Те СК, которые все-таки рискуют работать с гражданами, стараются максимально себя обезопасить. К примеру, некоторые настаивают на прохождении гражданами обязательного медосмотра, другие заставляют заполнять подробную анкету, чтобы выяснить всю подноготную о состоянии здоровья будущего клиента, а иногда требуют предоставления медицинской карты. Исходя из полученных результатов, страховщики рассчитывают размер платежа.
В среднем базовая стоимость комплексных программ ДМС экономкласса (предусматривающих обслуживание исключительно в государственных и ведомственных медучреждениях) для граждан колеблется в рамках $400–500, бизнес-класса (государственные и частные клиники) — $700–900, категории «элит» (преимущественно коммерческие клиники) — $1–1,5 тыс. Однако заплатить за полис по базовой цене могут себе позволить лишь исключительно здоровые клиенты. Если СК заподозрит страхователя в наличии хронических недугов, цена полиса может подскочить на 20–100%.

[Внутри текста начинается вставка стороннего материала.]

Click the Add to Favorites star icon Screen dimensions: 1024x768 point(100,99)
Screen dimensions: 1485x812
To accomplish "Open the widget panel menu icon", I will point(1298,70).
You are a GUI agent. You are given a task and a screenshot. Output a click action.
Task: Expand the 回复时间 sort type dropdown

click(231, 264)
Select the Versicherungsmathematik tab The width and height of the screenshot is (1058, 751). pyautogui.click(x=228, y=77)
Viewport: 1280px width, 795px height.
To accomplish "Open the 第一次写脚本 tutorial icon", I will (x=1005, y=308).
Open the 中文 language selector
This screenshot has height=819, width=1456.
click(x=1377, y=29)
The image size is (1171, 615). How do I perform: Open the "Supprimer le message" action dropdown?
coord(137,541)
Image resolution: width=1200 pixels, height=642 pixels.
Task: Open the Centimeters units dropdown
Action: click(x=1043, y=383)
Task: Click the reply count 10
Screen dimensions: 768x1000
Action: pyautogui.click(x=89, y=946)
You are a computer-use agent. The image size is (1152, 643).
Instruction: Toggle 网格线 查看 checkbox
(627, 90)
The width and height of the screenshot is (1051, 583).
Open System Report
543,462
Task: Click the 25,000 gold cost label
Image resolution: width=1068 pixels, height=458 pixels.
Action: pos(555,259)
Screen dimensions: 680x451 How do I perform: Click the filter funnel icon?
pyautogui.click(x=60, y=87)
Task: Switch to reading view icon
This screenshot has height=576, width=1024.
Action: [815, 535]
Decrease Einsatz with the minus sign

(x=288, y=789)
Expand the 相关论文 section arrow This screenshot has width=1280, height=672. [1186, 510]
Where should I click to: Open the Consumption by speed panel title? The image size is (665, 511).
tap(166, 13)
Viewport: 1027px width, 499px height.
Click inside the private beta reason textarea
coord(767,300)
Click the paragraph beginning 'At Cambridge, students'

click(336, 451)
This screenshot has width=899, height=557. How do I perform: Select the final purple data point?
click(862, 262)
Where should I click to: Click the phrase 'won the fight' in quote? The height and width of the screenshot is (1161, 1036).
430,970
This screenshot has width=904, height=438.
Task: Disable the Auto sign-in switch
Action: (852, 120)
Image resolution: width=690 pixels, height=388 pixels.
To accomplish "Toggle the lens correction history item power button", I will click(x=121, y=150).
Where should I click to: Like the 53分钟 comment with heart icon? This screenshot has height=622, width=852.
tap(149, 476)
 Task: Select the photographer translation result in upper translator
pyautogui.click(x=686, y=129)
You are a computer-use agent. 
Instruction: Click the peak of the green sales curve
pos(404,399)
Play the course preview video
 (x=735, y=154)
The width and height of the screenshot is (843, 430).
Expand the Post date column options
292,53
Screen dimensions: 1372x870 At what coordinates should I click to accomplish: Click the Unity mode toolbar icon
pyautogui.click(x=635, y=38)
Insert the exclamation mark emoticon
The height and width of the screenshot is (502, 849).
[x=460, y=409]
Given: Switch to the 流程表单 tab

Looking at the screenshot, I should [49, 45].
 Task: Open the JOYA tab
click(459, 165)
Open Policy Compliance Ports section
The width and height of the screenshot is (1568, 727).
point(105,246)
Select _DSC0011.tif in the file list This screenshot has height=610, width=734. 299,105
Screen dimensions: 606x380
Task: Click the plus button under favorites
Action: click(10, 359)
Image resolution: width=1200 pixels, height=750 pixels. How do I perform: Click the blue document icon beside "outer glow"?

К слову, большинство компаний относят лечение хронических заболеваний к разряду стандартных исключений и берутся оплачивать расходы клиента лишь в случае обострения «хроники». Двойную цену за полис приходится платить и страхователям, перешагнувшим 60-летний рубеж. Однако в последнее время многие СК стали относить в разряд «рисковых» даже тех клиентов, которым исполнилось 40–45 лет. Они убеждены, что к этому возрасту граждане успевают обзавестись солидным перечнем хронических заболеваний. А потому предлагают клиентам осуществить повышенный платеж (надбавка может составлять 15–30%) либо отказаться от мысли о страховании.
Учитывая любовь обывателей к «полновесным» программам, страховщики стараются «модернизировать» комплексные покрытия. Чтобы не отпугивать клиентов баснословными ценами, снижают стоимость полисов, наполняя их все новыми ограничениями. Так, при желании сегодня вполне реально отыскать медицинскую страховку бизнес-класса за $400–500. За эту умеренную цену страховщик даже пообещает организовать лечение в коммерческих клиниках. Секрет такой дешевизны объясняется просто — продавая полисы за полцены, компании прописывают в договорах франшизы. К примеру, если клиент захочет полечиться в стационаре частной клиники, 50% расходов ему придется оплатить самостоятельно.
Таким образом, если страхователь не окажется на больничной койке, компания рискует потратить на его лечение не более 5 тыс. грн. (включая оплату за лекарства). Довольно часто компании прописывают жесткие сроки, ограничивая пребывание клиента в стационаре или его амбулаторно-клиническое лечение. Например, СК может взять на себя обязательство оплачивать пребывание клиента в больнице в течение 10–14 дней. Дальнейшие расходы ему придется нести самостоятельно.